Cuando Marina, una noche de finales de verano, mientras estaban
cenando, dio la noticia de que se iba a Argentina con Antonio, el
señor Pons empezó a chillar:
—Vete
y no vuelvas. Nos deshonras. La gente del pueblo nos señalará por
la calle y se burlará de nosotros; lo está deseando. Los mismos que
hasta ayer te trataban de usted, hoy te llamarán puta, que es lo que
eres.
—No
me ofendas papá; Antonio es mi novio y en Argentina nos casaremos.
—Eres
la deshonra de nuestra familia.
La
hermana y la madre se quedaron calladas.
—Mercedes,
di algo. —Diles que me apoyas. —le chilló Marina —I
tu, mare, no m’abandonis! —terminó
la frase
llorando.
La
señora Pons se retiró a su habitación y Mercedes se escabulló con
una excusa tonta. Dejaron a Marina sola con el cabeza de familia
enfurecido. Sin embargo, ella supo defenderse, replicando que era
mayor de edad y que podía actuar por su cuenta, sin pedirle permiso.
—Te
vas a arrepentir. —De mí no vas a sacar ni un duro más y te voy a
desheredar —le dijo gritando y dando un portazo.
Ambas
mujeres ya sabían lo del viaje a Argentina y le habían prometido a
Marina que la iban a apoyar; sin embargo, a la hora de la verdad no
tuvieron agallas para contradecir al tirano. Joaquina López Turró,
a quien todos llamaban señora Pons, quería a su hija y, aunque
lamentara que se fuera tan lejos, no vio nada de malo en ello. Pero
no tuvo el valor para enfrentarse a su esposo, a quien temía, desde
el día en que se casó con él. Mercedes, en cambio, se llevaba bien
con su padre, pero se calló porque no quería complicaciones e
implicarse en aquel asunto. La única cosa que en aquel momento le
pasó por la cabeza fue la certeza de que, en cuanto su hermana se
marchara, Luís, el hijo del farmacéutico, iba a ser suyo.
Dos
días después, cuando Marina fue repudiada y desheredada por su
padre, Joaquina y Mercedes tampoco hicieron nada para impedirlo.
El
señor Emilio Pons no podía ver a Antonio, porque según él era
demasiado cuentista, pero en realidad lo aborrecía porque no era
catalán. Los abuelos de Antonio eran emigrantes murcianos que
llegaron a Malgrat en 1911 para trabajar en las minas de hierro.

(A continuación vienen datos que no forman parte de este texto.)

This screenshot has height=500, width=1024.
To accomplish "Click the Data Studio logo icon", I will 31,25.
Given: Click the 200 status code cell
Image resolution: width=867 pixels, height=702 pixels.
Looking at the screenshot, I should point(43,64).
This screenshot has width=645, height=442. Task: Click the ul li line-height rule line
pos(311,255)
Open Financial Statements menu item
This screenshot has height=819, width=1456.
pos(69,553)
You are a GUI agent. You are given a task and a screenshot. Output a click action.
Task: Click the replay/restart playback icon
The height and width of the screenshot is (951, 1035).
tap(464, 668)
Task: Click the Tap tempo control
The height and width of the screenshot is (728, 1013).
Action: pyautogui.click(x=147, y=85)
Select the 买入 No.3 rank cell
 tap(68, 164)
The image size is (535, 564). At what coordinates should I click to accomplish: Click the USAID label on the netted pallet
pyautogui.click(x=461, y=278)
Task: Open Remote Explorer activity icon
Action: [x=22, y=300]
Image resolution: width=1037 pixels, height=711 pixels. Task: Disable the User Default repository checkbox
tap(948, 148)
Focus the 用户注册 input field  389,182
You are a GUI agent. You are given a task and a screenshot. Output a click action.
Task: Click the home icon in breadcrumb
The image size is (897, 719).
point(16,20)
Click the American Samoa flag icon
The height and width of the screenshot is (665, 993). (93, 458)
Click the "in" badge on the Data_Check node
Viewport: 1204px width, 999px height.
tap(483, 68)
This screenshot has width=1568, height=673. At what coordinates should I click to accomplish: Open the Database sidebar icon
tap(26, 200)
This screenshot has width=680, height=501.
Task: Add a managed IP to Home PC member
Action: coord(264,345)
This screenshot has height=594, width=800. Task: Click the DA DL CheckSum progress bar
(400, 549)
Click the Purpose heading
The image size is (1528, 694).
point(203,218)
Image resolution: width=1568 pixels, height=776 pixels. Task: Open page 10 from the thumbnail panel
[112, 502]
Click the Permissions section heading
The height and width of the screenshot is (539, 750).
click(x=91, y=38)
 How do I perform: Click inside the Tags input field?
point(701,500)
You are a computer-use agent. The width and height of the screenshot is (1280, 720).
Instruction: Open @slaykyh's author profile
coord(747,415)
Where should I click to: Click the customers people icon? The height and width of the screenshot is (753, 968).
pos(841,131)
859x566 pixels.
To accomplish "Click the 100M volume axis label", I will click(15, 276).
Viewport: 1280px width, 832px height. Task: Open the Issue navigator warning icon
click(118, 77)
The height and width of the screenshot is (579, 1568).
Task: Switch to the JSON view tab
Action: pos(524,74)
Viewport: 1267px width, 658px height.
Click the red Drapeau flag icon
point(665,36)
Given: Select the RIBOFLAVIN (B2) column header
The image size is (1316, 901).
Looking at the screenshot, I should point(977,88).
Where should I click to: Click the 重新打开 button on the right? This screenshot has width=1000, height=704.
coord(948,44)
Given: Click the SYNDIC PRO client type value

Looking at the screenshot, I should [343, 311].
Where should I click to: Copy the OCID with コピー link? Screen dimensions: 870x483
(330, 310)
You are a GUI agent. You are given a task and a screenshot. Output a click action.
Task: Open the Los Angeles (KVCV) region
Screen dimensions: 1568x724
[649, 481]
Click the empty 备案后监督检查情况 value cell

Antonio nació en Calella, donde su padre consiguió emplearse en una
fábrica textil. Sin embargo, durante la infancia y adolescencia, iba
a menudo a casa de sus abuelos y fue jugador de fútbol del equipo
municipal. Antonio era moreno, con ojos vivarachos que emanaban
simpatía. Le gustaba ir arreglado, pero a Marina le parecía más
atractivo cuando iba sin traje y corbata. Cuando empezó a trabajar,
la astucia y la ambición le permitieron llegar lejos.